2010-05-03 Thread Andrew MacIntyre
 From: Glynn Clements
 [mailto:gl...@gclements.plus.com]
 Sent: Saturday, 24 April 2010 2:34 AM
 To: Andrew MacIntyre
 Cc: GRASS user list
 Subject: RE: [GRASS-user] Question with Python-SWIG example
 [SEC=UNCLASSIFIED]
 
 
 Andrew MacIntyre wrote:
 
   That's what I suspect, namely that the typemap for pointers is
getting
   in the way.
  
   Removing the typemap would mean that you couldn't pass a Python
   string, array, buffer, sequence, etc directly to a GRASS function,
but
   would have to explicitly allocate and populate a block of memory.
 
  I don't think you need to get rid of the typemap - I suspect you
might
  have to expand it to distinguish between the different types of
pointers
  though (see below)...
 
 Yes, but I know how to get rid of it; I don't know how to expand it.
 
In the SWIG wrapper?  I see a note about SWIG_ConvertPtr() in
http://www.swig.org/Doc1.3/Python.html#Python_nn64 ?
  
   That might help, although I still don't know how to test whether a
   given PyObject * is a SWIG-wrapped pointer.
 
  I get the impression from the above linked documentation that, for
  example, there should be an explicit typemap reference for CELL
pointers
  (as returned by Rast_allocate_c_buf()) and that the typemap for CELL
  pointers as an input argument should use SWIG_ConvertPtr(), which
will
  set an exception if the inbound object is not a suitable input (if
the
  exception flag is used; returning NULL will then propagate the
  exception).  As far as SWIGged pointers go, this seems to be the
closest
  you can get to Python's *Check* APIs.
 
 But does that convert arrays, buffers, etc?
 
 FWIW, the typemaps are in swig/include/python/my_typemaps.i.

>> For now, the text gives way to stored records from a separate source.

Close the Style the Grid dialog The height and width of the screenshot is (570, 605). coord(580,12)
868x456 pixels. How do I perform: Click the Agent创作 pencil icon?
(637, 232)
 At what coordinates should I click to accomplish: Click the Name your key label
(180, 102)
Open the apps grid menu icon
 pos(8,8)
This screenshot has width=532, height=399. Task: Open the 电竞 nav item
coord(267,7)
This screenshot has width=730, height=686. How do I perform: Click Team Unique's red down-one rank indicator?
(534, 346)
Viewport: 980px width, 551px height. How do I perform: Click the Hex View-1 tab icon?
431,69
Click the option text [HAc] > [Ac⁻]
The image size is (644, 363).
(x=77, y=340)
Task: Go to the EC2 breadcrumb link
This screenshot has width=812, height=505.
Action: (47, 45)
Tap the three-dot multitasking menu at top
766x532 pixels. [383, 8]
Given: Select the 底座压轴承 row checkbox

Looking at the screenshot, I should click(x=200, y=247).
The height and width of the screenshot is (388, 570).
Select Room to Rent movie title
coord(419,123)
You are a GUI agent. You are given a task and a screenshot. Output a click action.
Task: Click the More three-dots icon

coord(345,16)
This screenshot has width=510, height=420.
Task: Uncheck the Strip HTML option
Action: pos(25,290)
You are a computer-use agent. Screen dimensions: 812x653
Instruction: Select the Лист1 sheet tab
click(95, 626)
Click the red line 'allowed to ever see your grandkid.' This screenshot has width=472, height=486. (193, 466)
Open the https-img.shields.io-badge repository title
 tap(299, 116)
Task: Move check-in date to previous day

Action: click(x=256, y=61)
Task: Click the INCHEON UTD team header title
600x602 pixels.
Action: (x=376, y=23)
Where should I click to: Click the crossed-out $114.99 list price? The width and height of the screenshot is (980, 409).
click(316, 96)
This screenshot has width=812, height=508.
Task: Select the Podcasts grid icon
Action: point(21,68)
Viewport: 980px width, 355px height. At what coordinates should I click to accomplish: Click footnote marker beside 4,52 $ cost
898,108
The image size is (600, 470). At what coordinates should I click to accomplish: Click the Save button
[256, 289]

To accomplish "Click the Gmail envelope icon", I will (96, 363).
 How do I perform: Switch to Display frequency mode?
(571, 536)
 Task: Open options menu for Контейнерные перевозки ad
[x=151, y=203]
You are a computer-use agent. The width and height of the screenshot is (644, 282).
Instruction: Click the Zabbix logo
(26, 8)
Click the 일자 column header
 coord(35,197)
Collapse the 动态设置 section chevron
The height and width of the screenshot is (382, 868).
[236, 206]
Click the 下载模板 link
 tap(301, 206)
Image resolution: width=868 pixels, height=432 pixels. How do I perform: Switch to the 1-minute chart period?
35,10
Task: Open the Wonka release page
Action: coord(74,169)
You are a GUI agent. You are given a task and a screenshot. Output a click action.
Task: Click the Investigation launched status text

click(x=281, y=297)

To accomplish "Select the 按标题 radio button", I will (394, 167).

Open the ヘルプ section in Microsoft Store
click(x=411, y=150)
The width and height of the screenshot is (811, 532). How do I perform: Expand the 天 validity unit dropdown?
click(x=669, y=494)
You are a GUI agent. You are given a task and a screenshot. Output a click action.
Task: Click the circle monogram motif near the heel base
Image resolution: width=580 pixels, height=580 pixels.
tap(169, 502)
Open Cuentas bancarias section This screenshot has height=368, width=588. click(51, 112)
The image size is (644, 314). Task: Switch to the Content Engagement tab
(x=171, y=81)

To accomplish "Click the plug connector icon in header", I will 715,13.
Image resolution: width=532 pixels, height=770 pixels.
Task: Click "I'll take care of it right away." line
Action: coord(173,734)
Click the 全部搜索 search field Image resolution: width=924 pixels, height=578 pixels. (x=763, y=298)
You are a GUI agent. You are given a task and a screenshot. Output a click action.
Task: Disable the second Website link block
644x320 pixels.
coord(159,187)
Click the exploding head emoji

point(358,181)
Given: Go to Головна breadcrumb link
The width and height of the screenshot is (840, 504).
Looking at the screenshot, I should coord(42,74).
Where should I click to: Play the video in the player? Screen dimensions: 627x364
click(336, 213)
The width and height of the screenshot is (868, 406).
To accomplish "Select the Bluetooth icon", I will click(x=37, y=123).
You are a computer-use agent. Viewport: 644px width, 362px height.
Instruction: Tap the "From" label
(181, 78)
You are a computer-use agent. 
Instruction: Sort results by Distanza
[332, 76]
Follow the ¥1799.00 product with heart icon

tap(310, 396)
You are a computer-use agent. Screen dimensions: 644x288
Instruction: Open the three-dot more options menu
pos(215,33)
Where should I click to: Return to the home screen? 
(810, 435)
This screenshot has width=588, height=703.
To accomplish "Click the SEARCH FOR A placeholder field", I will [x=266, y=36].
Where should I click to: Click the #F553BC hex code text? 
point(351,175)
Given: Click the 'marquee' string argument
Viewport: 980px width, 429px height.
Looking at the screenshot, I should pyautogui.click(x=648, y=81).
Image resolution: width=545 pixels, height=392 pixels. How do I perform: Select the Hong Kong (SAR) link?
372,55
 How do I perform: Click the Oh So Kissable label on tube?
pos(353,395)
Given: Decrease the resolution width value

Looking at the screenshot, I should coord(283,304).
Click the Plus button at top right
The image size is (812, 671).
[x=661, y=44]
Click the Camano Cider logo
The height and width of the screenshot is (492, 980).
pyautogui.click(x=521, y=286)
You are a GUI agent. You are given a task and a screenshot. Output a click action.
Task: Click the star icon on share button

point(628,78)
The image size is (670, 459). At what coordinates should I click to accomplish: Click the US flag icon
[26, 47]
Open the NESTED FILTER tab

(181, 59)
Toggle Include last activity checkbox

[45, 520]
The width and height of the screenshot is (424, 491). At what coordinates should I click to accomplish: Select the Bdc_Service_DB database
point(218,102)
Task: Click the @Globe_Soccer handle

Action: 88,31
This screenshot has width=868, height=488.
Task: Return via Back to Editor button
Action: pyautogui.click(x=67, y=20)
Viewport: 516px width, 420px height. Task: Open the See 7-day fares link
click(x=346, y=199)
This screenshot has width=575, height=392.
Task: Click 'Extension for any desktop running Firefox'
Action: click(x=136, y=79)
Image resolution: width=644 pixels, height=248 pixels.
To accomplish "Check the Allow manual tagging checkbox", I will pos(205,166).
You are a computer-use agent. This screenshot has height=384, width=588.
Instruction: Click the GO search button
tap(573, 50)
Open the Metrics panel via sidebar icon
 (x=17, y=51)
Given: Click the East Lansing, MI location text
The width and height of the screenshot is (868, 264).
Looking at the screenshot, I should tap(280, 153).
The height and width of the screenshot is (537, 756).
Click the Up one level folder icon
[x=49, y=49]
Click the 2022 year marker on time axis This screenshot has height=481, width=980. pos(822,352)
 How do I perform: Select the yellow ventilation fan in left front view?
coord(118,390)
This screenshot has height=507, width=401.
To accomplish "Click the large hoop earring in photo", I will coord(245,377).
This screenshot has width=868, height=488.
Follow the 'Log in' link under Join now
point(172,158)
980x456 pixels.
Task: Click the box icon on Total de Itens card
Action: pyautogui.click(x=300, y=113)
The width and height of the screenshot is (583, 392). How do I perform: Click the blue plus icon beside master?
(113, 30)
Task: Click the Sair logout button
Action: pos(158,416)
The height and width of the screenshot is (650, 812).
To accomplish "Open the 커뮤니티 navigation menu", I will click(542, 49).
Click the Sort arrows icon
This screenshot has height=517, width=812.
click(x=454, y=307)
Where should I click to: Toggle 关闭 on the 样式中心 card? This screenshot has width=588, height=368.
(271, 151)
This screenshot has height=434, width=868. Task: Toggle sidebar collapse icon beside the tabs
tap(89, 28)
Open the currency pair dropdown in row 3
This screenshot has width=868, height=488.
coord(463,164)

I finally had the chance to look at this last night.

I think the issue is that pyobj_to_ptr() in my_typemaps.i is expecting
the SWIGged pointer as a Python CObject (though it does seem odd that a
pointer object, previously returned from a SWIGged call, being passed in
is at least accepted without a ValueError - which suggests that these
objects are at least look like CObjects to Python).

I would suggest that this isn't correct unless you can determine that
SWIG is definitely generating CObjects to contain returned pointers (I
couldn't find anything to suggest this).

In the case where SWIG is using its own objects to contain returned
pointers, then I expect pyobj_to_ptr() needs to be changed to use
SWIG_ConvertPtr() rather than PyCObject_AsVoidPtr() to retrieve the
actual pointer, or the output typemaps for returned pointers need to be
changed to use Python's CObjects rather than native SWIG wrapper
objects.

Several other approaches occur to me:
- use simple SWIG typemaps for the various pointer types and create
helper functions which translate from Python objects to GRASS data
structures and vice versa.  It might be possible to use ctypes objects
too, though that could be quite tricky as I couldn't find any direct API
support.

- go to the trouble of actually creating full Python object wrappers for
the various data structures and use them exclusively instead of using
thinly wrapped pointers (this has the potential advantage that memory
management becomes a lot more automatic for the user).

- ditch SWIG completely for Python and use ctypes exclusively.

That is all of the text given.